Records from a data source
== == ==
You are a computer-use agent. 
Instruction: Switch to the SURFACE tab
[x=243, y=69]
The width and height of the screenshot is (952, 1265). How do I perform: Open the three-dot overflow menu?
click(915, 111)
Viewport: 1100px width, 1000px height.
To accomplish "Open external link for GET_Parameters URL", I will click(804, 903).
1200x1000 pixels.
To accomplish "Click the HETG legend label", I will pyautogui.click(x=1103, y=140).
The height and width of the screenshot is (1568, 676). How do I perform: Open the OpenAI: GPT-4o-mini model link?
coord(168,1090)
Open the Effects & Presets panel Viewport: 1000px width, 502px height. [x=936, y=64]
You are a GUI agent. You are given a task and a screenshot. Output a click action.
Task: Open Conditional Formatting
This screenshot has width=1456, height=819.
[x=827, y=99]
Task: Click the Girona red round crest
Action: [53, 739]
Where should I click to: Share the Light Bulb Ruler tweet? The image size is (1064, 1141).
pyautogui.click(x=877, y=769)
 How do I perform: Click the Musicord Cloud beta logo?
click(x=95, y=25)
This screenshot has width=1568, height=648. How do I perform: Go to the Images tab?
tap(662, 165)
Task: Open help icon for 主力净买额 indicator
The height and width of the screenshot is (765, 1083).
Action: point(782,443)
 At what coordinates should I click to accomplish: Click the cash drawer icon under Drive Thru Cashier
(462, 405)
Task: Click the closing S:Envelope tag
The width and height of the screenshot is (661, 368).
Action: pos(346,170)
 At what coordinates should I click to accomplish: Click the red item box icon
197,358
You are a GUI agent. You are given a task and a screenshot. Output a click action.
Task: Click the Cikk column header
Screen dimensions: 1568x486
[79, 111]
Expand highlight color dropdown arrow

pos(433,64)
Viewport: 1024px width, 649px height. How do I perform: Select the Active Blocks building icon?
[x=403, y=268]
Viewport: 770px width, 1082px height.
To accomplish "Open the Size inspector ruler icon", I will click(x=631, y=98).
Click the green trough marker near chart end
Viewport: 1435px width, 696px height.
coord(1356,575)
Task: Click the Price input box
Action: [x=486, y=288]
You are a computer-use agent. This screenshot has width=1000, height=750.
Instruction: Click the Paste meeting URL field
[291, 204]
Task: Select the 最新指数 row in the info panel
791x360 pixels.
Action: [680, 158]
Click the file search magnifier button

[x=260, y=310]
== == ==
• Task prompt: Which lines in the entries above contain the string "Viewport"? Report each of those lines in full.

• Task result:
Viewport: 1100px width, 1000px height.
Open the Effects & Presets panel Viewport: 1000px width, 502px height. [x=936, y=64]
Viewport: 1024px width, 649px height. How do I perform: Select the Active Blocks building icon?
Viewport: 770px width, 1082px height.
Viewport: 1435px width, 696px height.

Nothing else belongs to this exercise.